The purpose of this project is to design a syllable-based input system for the Manju Hergen. The Manju Hergen syllables are traditionally called "uju", and is organized into 12 groups: a, ai, ar, an, ang, ak, as/aš, at, ao/au, al, am. These twelve syllable groups are usually how a traditional Manchu dictionary is organized.

Due to certain errors in the usual rendering of the Unicode standard, for example in OS X built-in font Noto Sans Mongolian, a pre-processed table of Manchu syllables with correctly inflected characters would solve some problems in character transformation.

I will use the Twelve Uju table made by Wanggiyan Sure available at https://zhuanlan.zhihu.com/p/128547926.

Summary of Problems

The most intricate problem of the Unicode system and Unicode Manchu fonts is in the letters "t/d" and "k". The Noto Sans Mongolian rendering and the Unicode standard itself have created a huge problem for processing. The initial , medial and ending forms of these two letters do not correspond in the Unicode standard.

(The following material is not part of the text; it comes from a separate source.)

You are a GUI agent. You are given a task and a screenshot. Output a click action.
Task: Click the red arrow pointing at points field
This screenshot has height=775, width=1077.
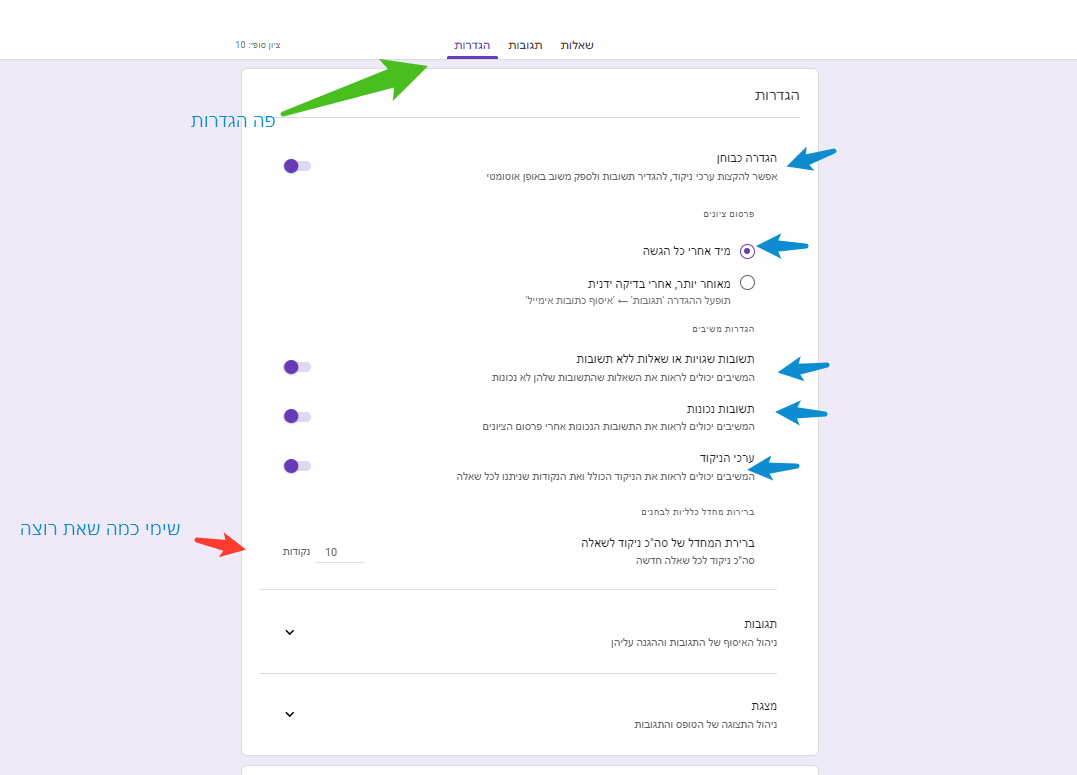[x=222, y=545]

Problem of the Unicode Standard

The biggest problem of the Unicode standard lies in the processing of "t/d" and "k". The initial form and medial form of "t/d" are essentially two different characters, and will be represented by "*t/ *d" and "t/d", respectively. Similarly, the medial and final form of "k" are two different characters, and will be denoted by "k" and "k*", respectively.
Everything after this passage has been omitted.